24 Mar 19 Apparat – ‘LP5’
Album / Mute / 22.03.2019
Electro pop
L’aventure Moderat qu’Apparat a brillamment mené avec ses potes de Modeselektor ayant pris un peu de recul, chacun est retourné à ses petites affaires, avec plus ou moins de succès disons-le d’emblée. Car si Gernot Bronsert et Sebastian Szary ont manifestement perdu la main durant ces quelques années de collaboration à en croire l’insignifiant Who Else récemment sorti, Sascha Ring – lui – prouve avec ce LP5 qu’il n’a rien laissé en chemin de son inspiration débordante comme de son infini talent. A tel point qu’il laisse aujourd’hui mesurer toute son influence sur un trio mis depuis dix ans sur le piédestal de la musique électronique.
Le conceptuel Krieg Und Frieden (2013) mis à part, voilà huit ans qu’on n’avait donc plus entendu Apparat seul aux commandes. Le temps s’est fait long et le manque grandissant de réentendre le berlinois qui, ici comme sur ses précédents albums, renouvelle sa confiance envers le violoncelliste Philipp Thimm pour renouer avec sa beauté et sa délicatesse de toujours (Caronte). Celles qui l’amènent à se montrer perfectionniste jusque dans les moindres détails de ce nouveau disque intime et quelque peu introverti, volontairement plus exigeant que les hymnes pop signés chez Moderat dont on entend pourtant quelques réminiscences post dubstep (Heroist).
Ici donc, crépitements, fissures, et autres arrangements délicats dominent les mélodies faciles. Jamais en revanche ils n’estompent la douce mélancolie qu’on est toujours venu chercher chez Apparat, renforcée par des ambiances souvent cinématographiques, et surtout par un chant envoûtant (Laminar Flow, Outlier) qui, lové dans de magnifiques ballades pop, n’est pas sans adresser quelques clins d’oeil à Radiohead dont l’ombre flotte toujours plus ou moins sur chacun des albums de Sascha Ring (Dawan, Heroist, Brandenburg, Caronte).
Mais c’est le cap franchi par Apparat en termes de production qui magnifie définitivement ce cinquième album incarné par une poignée de titres ou tout est réuni pour souligner sa franche réussite. Dans les arrangements notamment, qui donnent eux à seuls ici toute la mesure du travail abattu par le berlinois : ces cuivres et instruments à cordes enregistrés au cours de sessions d’improvisation en groupe avant d’être réduits à de délicats et discrets accompagnements millimétrés (méthode héritée de Kried Und Frieden, ndlr), ces parties rythmiques auxquelles John Stanier (batteur de Battles) a contribué pour qu’électronique et acoustique nous envoient plus fort en orbite (Dawan au penchant drum’n’bass, In Gravitas).
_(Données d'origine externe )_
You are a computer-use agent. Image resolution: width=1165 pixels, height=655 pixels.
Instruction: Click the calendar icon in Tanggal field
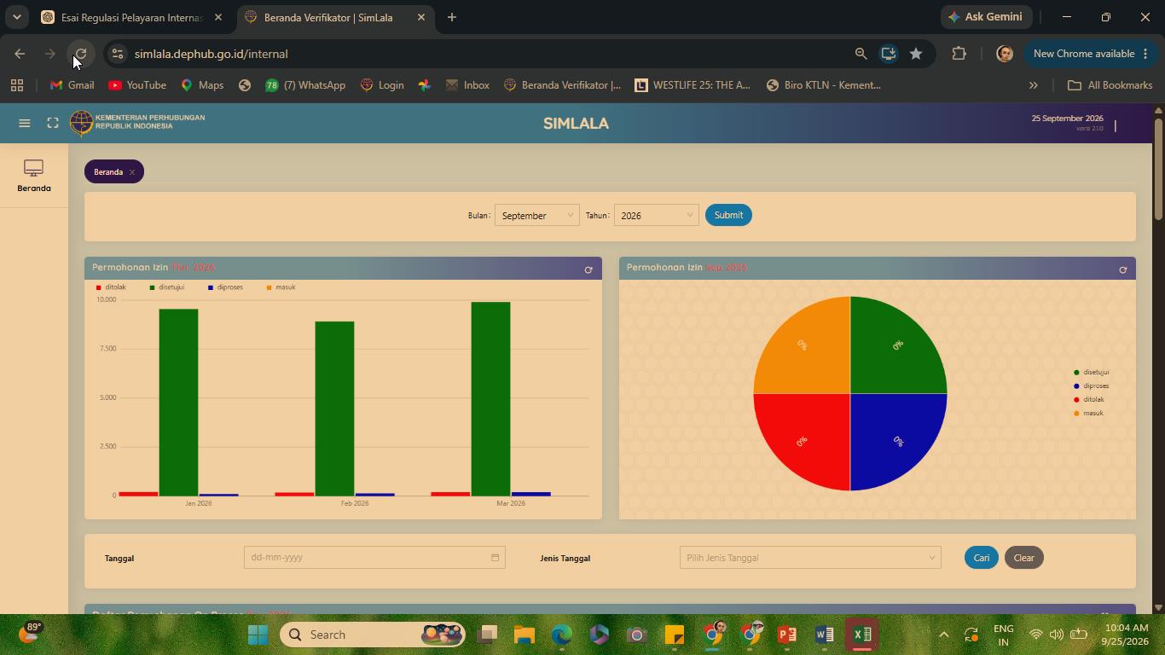coord(495,558)
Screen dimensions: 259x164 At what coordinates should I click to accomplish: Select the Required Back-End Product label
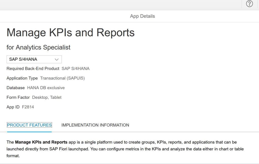point(33,68)
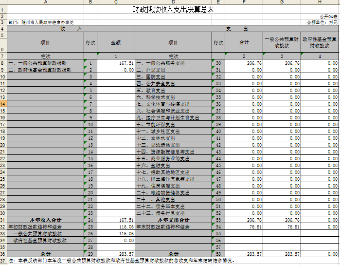The width and height of the screenshot is (340, 265).
Task: Select row 14 header
Action: tap(3, 104)
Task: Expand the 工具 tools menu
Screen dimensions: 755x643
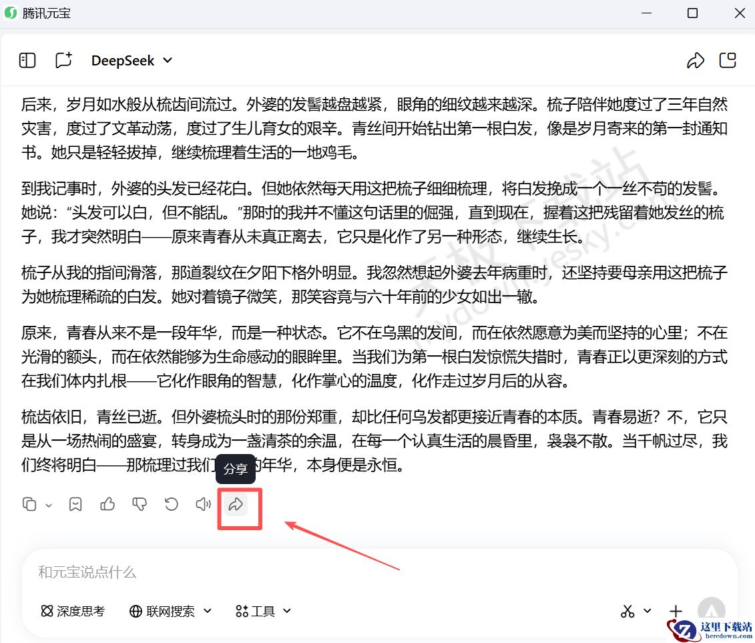Action: pos(262,610)
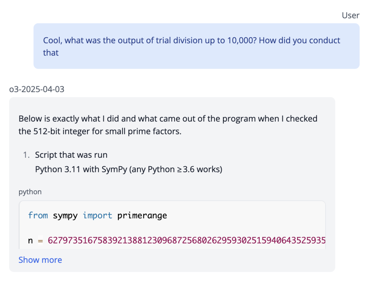Screen dimensions: 367x289
Task: Click the variable 'n' in the code
Action: (x=30, y=241)
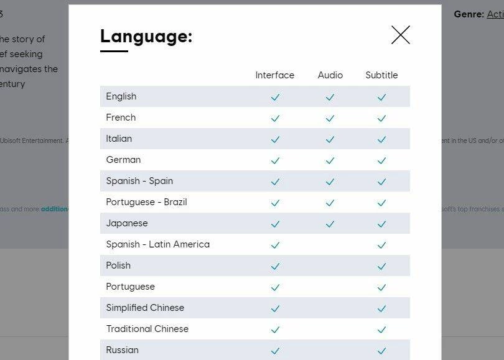Click the Italian subtitle checkmark
The width and height of the screenshot is (504, 360).
(x=381, y=139)
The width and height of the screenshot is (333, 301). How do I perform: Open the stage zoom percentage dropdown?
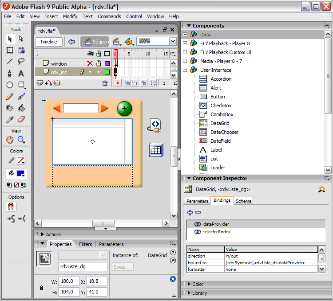tap(173, 41)
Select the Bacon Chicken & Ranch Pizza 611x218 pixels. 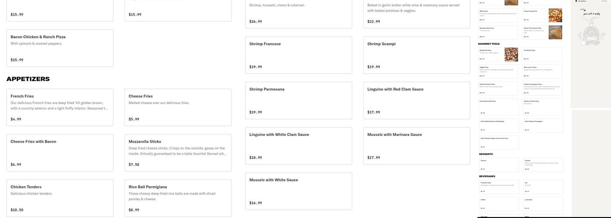[60, 48]
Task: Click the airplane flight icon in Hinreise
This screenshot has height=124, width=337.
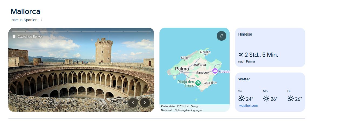Action: tap(241, 55)
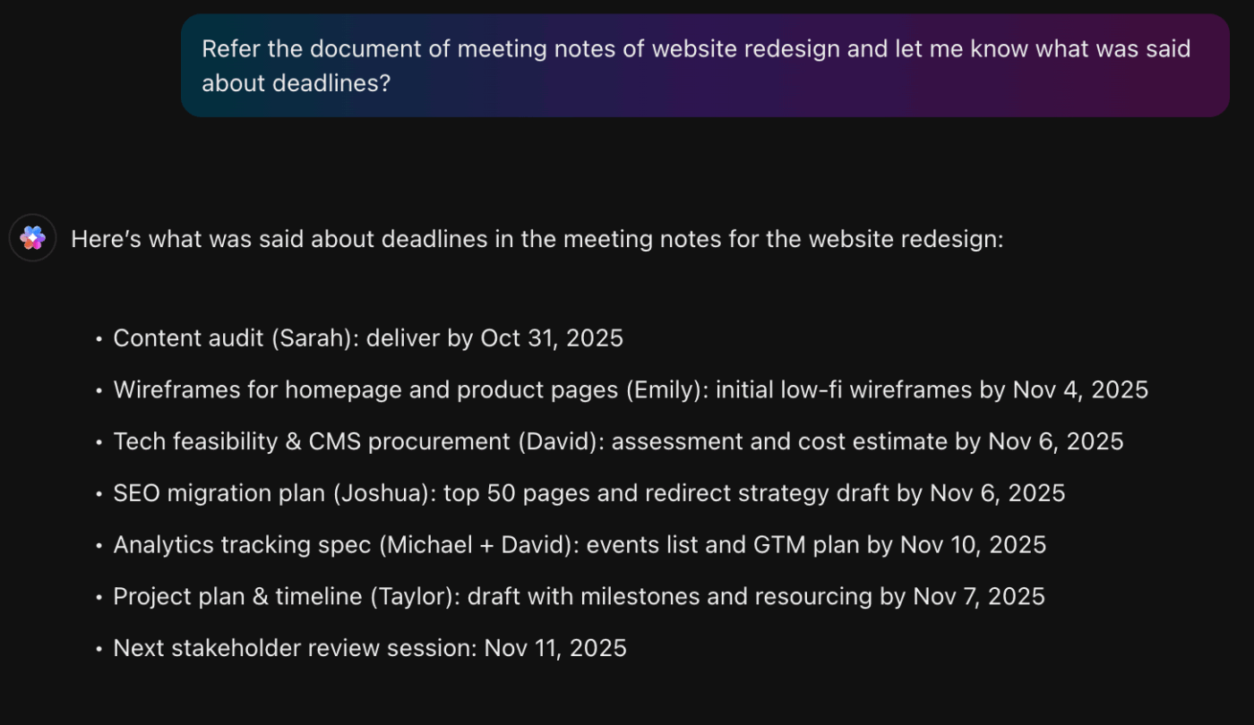Click the colorful AI assistant avatar icon

click(x=33, y=238)
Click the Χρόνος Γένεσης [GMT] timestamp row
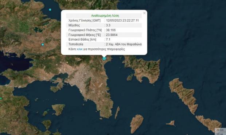 (x=104, y=20)
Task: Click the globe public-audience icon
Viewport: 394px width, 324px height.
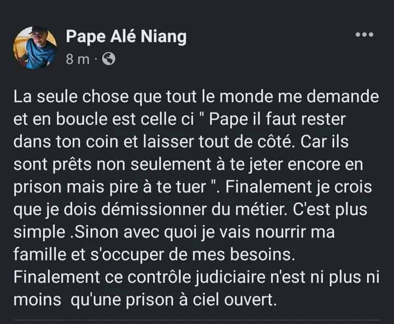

Plus encore qu’à la sortie du magnifique The Devil’s Walk en 2011, Apparat rejoint définitivement l’élite de la musique électronique en signant un nouvel album qui ne s’écoute pas seulement, qui se vit aussi, et librement pour une fois puisque son auteur n’a pas souhaité le conceptualisé. Désormais au service des rêveurs plutôt que des danseurs, l’allemand matérialise ici toute l’ambition, l’invention et l’émotion qui caractérisent son identité musicale, sans jamais tomber dans la prétention et la démonstration : un autre point commun avec Thom Yorke qui est ni plus ni moins à la pop ce qu’Apparat est devenu à la musique électronique. Voilà qui en dit long.